Tretola pulled himself off the Razorback Stadium turf and struck the Heisman pose.

D’Appollonio and Arkansas running back Jonathan Williams both extolled Tretola’s athleticism after the game. Still, having practiced the play just four times, Williams was astonished it worked in a live game.

"I was so shocked that when we scored I couldn’t even celebrate," he said. "It was real exciting. But I knew he could throw. I know he’s a pretty decen athlete to be his size, so it was exciting to see."

It was a perfect highlight on a day in which positives were much-needed - and found - after nearly a month’s worth of disappointment.

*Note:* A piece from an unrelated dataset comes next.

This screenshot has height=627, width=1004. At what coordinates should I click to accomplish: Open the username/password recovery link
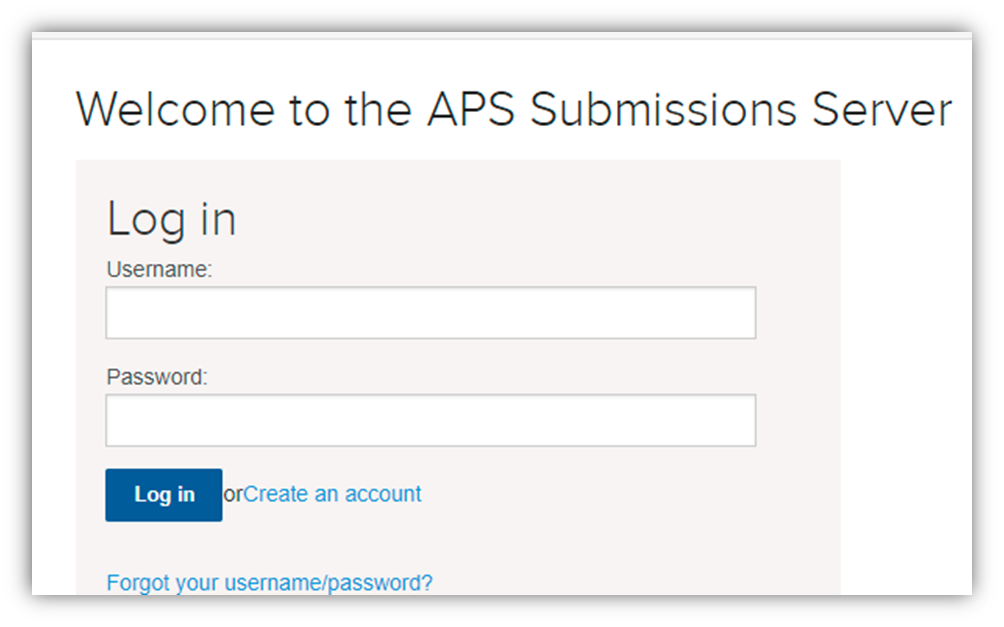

Bielema told SEC Network sideline reporter Laura Rutledge at halftime, "Come to Arkansas, if you’re an (offensive) lineman, we’ll make you famous."

The coach has long preached about Arkansas on the cusp of greatness. His biggest talking point thoughout has been the Razorbacks’ need for more depth. Plays like Saturday’s go a long way in stating a case for fame and fun for the big boys.

Arkansas had been something of national darlings until last week’s 45-32 loss to Georgia. The Hogs pushed Texas A&M to the brink and did the same with Alabama in the previous two games. Both games probably should have been wins.

But they weren’t. And Saturday the Razorbacks were staring at a three-game losing streak, needing any good things to come their way. Contrived or not.

"A play like that, it’s a way for me to interact with our team," Bielema said. "It’s a fun way for me to get in front of the team and have a little fun with them, bring some energy. And the kids were so pumped when it A: got called and B: went and executed. It was pretty fun."

Jokes were littered across the Internet. Proclamations of #FatGuyTouchdown, a common meme and hashtag for those atypical touchdown scorers, was the norm on social media. Former Kentucky quarterback Jared Lorenzen, whose nickname was "The Hefty Lefty" during his playing days, congratulated Tretola on Twitter.

"Congrats to the Arkansas OL that threw the TD. That’s one record I’m happy to give up. #fatmanthrowingtd #BBN," Lorenzen’s tweet read.

The reference to record was a joke Tretola is the biggest player in Southeastern Conference history to throw a touchdown pass. Arkansas’ left guard is gregarious under routine circumstances. Saturday was his time to shine.

"That’s fantastic," he said about Lorenzen’s tweet. "I was hoping for all-time but I heard there was a 402-pound guy who did it. But that’s cool. I appreciate it."

D’Appollonio’s catch was the second his career. He hauled in a 24-yarder on fourth down last year at Rutgers that provided a Razorbacks’ first down. But Tretola had never thrown a pass before. Bielema had seen him in fall practice tossing the ball around as a goof. The coach asked Tretola for an up-close look and the guard obliged, showing off his rollout skills.

The guard received the full quarterback experience after he stood up off the ground.

"I’ve got a whole newfound respect for B.A. (quarterback Brandon Allen), I tell you what, because it gets hectic back there."